____ ENTRIES PROVIDED
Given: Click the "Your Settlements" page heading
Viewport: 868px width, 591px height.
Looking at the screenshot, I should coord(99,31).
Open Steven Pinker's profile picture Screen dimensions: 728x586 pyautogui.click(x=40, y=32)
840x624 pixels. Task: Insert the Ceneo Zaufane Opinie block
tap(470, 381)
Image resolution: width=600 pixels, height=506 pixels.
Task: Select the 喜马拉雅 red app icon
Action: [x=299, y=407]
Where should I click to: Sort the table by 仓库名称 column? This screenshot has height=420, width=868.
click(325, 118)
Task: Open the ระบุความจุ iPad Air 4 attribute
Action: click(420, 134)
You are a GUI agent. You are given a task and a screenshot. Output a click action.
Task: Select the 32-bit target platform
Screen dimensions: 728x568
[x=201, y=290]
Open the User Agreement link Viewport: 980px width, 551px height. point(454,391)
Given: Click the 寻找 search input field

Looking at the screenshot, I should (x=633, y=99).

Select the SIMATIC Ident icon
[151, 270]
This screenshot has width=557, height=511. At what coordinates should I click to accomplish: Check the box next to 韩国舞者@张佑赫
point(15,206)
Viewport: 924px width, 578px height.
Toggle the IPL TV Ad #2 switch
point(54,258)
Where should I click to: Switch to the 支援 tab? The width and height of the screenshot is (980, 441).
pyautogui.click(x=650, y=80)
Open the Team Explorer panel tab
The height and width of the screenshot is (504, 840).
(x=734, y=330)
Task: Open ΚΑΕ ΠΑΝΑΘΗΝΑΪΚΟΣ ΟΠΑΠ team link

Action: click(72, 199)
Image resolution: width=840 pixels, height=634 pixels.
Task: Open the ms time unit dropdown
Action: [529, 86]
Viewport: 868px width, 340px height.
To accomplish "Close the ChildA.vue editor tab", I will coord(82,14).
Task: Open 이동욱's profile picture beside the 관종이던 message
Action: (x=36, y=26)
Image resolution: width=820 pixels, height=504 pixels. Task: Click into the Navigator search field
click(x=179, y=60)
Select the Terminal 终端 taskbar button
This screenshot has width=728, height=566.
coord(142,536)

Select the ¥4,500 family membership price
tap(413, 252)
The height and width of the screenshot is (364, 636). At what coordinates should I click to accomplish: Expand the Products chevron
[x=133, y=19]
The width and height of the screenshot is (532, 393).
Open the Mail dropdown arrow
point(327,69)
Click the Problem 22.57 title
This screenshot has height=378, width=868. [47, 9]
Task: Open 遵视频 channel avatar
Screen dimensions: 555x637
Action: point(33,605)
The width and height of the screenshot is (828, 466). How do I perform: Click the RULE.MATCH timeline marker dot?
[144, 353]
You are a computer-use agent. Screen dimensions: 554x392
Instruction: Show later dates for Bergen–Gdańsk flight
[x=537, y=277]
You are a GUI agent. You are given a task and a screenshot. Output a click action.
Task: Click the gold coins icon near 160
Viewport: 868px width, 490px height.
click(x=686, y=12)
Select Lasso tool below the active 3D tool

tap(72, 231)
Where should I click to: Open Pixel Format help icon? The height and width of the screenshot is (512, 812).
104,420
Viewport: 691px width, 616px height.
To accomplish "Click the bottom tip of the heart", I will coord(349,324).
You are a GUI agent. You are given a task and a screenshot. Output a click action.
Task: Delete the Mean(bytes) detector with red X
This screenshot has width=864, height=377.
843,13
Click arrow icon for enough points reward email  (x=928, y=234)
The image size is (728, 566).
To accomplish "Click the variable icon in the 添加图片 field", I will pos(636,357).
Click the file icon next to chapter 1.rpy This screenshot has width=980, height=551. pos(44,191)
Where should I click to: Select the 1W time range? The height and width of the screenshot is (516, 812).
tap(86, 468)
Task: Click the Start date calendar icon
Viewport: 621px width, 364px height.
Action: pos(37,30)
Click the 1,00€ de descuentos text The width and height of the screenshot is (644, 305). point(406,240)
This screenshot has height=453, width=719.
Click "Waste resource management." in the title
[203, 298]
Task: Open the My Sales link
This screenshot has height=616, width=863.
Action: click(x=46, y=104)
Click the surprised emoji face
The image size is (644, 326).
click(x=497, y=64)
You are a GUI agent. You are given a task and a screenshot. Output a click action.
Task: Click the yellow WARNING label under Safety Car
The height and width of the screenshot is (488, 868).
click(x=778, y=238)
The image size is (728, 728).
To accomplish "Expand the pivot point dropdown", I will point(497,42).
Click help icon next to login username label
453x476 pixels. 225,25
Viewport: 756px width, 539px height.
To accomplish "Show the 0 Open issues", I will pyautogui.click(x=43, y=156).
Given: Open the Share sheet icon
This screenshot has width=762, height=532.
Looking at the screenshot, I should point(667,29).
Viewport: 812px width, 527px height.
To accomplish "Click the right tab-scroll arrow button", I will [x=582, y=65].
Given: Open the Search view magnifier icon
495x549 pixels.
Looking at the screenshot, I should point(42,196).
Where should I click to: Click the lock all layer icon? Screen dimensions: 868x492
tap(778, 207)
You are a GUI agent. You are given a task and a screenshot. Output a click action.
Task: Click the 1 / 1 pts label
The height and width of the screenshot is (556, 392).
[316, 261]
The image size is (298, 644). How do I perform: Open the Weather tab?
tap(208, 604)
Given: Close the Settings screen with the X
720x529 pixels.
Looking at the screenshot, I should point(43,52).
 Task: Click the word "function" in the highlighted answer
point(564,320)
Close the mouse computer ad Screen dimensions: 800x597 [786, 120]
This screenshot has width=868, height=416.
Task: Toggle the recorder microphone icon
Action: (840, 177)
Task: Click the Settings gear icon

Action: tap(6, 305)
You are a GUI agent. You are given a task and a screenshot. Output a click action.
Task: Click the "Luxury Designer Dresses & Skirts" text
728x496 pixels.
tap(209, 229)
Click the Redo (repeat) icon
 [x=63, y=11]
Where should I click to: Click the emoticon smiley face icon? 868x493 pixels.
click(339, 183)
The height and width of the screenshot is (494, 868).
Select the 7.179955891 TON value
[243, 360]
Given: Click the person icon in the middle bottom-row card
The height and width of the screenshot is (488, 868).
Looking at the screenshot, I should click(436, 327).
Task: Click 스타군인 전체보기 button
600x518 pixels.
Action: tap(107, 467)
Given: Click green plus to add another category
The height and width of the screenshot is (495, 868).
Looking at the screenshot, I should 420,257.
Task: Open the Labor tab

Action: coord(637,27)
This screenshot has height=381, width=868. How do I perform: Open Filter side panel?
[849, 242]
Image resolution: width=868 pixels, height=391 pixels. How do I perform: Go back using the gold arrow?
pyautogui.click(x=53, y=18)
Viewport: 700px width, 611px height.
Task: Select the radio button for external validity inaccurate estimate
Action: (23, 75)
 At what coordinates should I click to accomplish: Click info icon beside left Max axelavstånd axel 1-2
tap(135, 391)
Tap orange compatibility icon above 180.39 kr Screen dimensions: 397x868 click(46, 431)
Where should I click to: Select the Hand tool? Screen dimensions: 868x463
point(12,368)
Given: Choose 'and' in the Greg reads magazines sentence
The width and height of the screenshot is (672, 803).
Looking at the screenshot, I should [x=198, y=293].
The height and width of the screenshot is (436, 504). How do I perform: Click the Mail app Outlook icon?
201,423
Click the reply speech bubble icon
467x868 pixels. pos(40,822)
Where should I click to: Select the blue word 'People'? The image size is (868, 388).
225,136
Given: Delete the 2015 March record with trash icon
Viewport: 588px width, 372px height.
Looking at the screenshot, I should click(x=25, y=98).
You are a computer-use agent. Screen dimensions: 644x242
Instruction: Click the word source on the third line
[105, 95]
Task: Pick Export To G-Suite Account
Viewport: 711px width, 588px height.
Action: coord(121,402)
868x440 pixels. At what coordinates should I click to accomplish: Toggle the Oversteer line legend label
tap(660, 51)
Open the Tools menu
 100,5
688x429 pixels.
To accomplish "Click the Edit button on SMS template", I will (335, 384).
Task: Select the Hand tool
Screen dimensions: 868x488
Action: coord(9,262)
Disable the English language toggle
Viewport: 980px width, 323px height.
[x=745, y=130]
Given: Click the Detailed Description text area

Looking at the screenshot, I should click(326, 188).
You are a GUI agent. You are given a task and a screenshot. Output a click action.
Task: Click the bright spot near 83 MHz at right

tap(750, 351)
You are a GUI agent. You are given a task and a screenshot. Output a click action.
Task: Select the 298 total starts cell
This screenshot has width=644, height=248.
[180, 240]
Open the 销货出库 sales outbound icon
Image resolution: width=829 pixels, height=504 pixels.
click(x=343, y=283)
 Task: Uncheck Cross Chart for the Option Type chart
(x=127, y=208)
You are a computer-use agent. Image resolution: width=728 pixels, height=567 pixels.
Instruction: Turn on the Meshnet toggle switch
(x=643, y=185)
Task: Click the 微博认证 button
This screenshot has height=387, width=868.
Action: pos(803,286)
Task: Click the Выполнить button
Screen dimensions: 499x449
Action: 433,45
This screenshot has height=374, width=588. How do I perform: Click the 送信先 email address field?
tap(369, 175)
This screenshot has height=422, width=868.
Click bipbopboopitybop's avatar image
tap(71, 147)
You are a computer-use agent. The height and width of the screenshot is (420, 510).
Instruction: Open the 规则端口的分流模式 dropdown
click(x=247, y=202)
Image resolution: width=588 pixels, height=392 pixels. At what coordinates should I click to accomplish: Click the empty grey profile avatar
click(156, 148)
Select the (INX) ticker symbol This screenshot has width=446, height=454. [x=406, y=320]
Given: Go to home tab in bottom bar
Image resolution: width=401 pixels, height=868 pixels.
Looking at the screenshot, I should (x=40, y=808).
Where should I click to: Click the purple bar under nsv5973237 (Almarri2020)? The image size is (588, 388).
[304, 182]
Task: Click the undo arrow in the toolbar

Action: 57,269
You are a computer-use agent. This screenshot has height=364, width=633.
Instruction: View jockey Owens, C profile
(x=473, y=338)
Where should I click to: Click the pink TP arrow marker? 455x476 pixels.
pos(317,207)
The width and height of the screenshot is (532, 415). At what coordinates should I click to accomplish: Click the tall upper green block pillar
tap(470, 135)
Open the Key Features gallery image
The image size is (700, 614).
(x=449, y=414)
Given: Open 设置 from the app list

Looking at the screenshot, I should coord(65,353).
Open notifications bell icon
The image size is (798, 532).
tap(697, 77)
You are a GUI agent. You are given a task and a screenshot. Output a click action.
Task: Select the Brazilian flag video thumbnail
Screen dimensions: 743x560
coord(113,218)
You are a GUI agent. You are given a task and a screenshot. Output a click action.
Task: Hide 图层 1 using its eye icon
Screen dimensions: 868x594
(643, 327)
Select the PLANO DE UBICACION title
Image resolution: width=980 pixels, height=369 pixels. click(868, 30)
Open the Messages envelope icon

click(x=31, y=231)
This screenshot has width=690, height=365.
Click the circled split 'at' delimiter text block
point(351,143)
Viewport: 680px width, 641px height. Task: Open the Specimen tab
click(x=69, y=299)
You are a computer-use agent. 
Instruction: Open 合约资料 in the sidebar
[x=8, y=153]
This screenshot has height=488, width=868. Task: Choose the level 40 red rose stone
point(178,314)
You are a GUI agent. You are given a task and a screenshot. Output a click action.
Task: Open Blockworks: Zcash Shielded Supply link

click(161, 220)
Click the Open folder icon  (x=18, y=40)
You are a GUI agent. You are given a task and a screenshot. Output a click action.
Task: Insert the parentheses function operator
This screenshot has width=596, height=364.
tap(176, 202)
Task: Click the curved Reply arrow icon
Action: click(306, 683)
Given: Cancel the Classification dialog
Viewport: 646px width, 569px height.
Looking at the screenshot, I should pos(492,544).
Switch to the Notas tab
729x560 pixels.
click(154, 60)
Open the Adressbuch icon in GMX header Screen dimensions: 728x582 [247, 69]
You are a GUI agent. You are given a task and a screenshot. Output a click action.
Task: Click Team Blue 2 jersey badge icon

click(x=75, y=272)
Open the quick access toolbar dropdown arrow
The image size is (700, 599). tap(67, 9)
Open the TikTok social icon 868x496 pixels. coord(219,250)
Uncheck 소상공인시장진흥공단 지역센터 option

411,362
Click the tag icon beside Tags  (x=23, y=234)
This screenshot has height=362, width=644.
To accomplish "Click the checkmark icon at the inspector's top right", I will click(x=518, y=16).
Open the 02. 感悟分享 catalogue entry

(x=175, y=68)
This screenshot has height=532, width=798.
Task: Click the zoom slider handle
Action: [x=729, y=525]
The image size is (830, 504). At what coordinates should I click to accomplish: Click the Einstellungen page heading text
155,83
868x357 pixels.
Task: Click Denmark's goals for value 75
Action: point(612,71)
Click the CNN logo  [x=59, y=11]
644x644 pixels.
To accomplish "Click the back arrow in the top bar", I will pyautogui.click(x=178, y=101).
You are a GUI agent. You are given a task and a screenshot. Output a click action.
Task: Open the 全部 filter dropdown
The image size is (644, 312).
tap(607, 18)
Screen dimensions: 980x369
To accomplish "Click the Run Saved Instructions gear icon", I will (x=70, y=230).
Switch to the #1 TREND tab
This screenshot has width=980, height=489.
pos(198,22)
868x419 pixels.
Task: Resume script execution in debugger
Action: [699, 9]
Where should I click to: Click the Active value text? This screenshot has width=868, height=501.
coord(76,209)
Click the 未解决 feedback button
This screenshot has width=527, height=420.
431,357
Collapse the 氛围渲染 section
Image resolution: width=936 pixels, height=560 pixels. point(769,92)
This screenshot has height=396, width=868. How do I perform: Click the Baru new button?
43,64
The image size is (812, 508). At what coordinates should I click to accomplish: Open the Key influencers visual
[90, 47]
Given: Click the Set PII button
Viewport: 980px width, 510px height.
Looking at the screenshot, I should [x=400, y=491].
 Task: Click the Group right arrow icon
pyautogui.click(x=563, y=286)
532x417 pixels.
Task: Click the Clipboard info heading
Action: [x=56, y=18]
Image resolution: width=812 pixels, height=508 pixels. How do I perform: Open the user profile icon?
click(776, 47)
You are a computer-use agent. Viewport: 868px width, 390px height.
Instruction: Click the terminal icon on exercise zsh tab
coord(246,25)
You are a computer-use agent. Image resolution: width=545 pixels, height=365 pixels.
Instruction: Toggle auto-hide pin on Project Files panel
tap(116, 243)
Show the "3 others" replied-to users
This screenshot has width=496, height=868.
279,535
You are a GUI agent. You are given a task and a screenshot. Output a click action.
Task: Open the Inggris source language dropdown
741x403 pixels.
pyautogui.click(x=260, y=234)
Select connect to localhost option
________
WHAT IS NEEDED:
Whenever the word "Delete" shows up in a line of the entries, copy that line.

FINISHED TASK:
Task: Delete the Mean(bytes) detector with red X
Given: Delete the 2015 March record with trash icon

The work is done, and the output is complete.